The Times recommends to visit South Caucasus

The Times
The Times recommends to visit South Caucasus

It’s hurtful that Ryanair is launching flights to Armenia this month — but only from Milan and Rome. The truth is that the Irish airline is more interested in selling seats to Armenians than to curious British and Irish travellers; so, for the foreseeable, the only flights from the UK and Ireland to the former Soviet republic are via Beirut, Kiev, Moscow or Warsaw, the Times writes in the article The Caucasus: how to do Armenia, Georgia and Azerbaijan in one trip.

In our  world, increasingly catalogued and classified according to Insta likes, Armenia — bitter in winter, baking in summer and just right in late spring — offers a rare opportunity to experience the mystery of travel. The prima facie attractions are the 100-odd medieval monasteries that litter the Armenian Plateau and the wild gorges of the Zangezur Mountains; Mount Ararat; and the arty, laid-back capital, Yerevan, a city of cafes that makes you wonder why Armenian, rather than Bohemian, isn’t used to describe liberal non-conformism. The real attractions are harder to photograph: the wit; the wine; the hospitality; the smell of winds that have crossed the Caspian; and the icy nights when the stars dazzle like diamonds.

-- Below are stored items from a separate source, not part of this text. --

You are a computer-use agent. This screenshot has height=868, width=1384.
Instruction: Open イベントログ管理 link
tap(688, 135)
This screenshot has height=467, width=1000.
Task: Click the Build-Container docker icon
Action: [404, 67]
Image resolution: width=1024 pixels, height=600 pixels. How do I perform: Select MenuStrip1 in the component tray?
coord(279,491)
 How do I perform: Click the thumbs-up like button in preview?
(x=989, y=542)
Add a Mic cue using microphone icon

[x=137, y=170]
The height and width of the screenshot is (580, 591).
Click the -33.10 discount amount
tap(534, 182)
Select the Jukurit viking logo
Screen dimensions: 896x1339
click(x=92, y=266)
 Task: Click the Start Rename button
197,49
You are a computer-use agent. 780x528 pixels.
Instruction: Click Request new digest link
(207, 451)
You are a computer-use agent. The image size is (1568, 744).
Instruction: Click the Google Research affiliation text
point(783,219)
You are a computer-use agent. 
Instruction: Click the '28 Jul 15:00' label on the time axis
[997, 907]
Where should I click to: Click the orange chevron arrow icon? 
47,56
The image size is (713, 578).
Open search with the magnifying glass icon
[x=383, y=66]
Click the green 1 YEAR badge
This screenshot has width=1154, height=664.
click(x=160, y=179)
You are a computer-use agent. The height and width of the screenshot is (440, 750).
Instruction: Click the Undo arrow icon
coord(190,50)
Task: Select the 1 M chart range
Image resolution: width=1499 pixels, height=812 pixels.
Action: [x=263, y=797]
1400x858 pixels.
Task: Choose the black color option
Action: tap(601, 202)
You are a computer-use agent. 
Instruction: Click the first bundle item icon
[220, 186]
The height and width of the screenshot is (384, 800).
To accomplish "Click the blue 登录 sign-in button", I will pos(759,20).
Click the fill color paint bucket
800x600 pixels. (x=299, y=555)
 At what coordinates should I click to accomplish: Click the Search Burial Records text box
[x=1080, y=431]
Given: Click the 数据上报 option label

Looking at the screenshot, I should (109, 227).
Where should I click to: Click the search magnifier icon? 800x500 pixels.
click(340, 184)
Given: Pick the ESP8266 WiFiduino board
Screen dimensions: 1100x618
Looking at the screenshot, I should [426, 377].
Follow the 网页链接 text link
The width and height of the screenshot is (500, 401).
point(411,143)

To the north lies Georgia, inventor of wine, birthplace of Stalin, home of the highest mountains in Europe and a land where hospitality is one’s religious duty. But hasn’t Georgia been on our minds for years? Why should it be on our list? It’s nothing to do with the capital, Tbilisi, charming as it is. Nor is it because the Black Sea port of Batumi was named Europe’s leading emerging tourism destination at the World Travel Awards for its “captivating mix of belle époque meets contemporary splendour”. Nor is it for the fabulous roast pork and the industrial-strength chacha firewater. No, it’s because Georgia is on the brink of tourism superstardom, which is lovely for them, but awful for us. Arrivals have rocketed from fewer than 100,000 in 1997 to nearly 9m in 2018, with China the fastest-growing source market.

But save time to follow the old Silk Road to Azerbaijan. Oil riches have turned the capital, Baku, into a tale of two cities: the 12th-century walled citadel from which Marco Polo watched natural gas flares burning over Yanar Dag; and the polished glass carbuncles that stand alongside, like a colony of extraterrestrials with loads of cash and no taste. Between the two, gold-toothed Azerbaijanis carry on regardless, treating their bread with reverence, putting apricot jam in their tea and celebrating Novruz — a spring bank holiday that lasts the best part of a month.


There’s little chrome beyond the capital. Head northwest to Sheki — listed by Unesco this year — and you’ll find a town largely unchanged from its Silk Road heyday. And go at the end of May, when the blossom is at its best.